This proposal is to build schema/cql analyser which can help users to analyze their queries before it is too late.
User may create stability issues by
- Running expensive queries against cluster like , SELECT * or query without where clause or IN clause with many values etc.
- Creating not so optimal schemas
- Leaving scope for data loss or schema with performance issue (keyspace with durable writes set to false or table with many secondary indexes etc...).
Most of the times these Dos & Don'ts go into some knowledge base/documentation as best practices. Having rules for best practices (which user can execute against statements) can help to avoid bad schema/queries getting executed in cluster.

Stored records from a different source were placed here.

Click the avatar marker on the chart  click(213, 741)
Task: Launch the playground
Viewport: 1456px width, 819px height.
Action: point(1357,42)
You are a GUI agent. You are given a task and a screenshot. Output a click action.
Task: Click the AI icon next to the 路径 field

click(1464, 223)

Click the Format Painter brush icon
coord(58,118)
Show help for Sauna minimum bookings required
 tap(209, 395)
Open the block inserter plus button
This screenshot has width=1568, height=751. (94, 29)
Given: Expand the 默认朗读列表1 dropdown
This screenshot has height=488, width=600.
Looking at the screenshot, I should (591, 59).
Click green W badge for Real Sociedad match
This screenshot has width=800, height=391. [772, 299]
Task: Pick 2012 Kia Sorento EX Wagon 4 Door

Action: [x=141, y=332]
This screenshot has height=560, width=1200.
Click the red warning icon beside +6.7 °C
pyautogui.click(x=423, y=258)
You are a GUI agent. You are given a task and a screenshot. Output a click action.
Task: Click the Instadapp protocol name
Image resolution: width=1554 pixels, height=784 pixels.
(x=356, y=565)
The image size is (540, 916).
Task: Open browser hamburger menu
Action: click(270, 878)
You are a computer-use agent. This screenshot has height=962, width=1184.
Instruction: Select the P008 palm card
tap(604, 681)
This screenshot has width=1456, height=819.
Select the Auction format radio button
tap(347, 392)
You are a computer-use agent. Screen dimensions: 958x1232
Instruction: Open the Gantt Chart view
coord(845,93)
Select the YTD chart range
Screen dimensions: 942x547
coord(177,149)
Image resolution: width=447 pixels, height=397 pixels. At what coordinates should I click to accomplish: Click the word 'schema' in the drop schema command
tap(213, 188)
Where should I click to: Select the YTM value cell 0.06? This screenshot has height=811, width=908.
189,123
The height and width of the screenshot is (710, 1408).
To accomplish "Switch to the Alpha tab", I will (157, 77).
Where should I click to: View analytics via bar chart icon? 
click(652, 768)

The main idea is to enable the users to take corrective actions, by
1) Allowing a user to validate a DDL/DML statements before it is applied/executed.
2) Allowing a user to validate existing schema/queries.
Imo, a validation result should:
1. Have severity
2. Tell where it hurts like instance/replica set/cluster.
3. Tell if it causes data loss.
4. Tell the strategy to recover.
Few approaches I can think of:
1. Write validation rules at server side + have a new type of statement to run validations (something like MySQL's EXPLAIN) and return validation results/errors.
2. Keep validation rules in sidecar + expose a service to run validations. In this case user can submit his statements to this API and get validation results.
3. Expose a UI in sidecar which accepts statements and run validations. Validation rules can be with UI or UI can make either of above options.
Open for any other approach.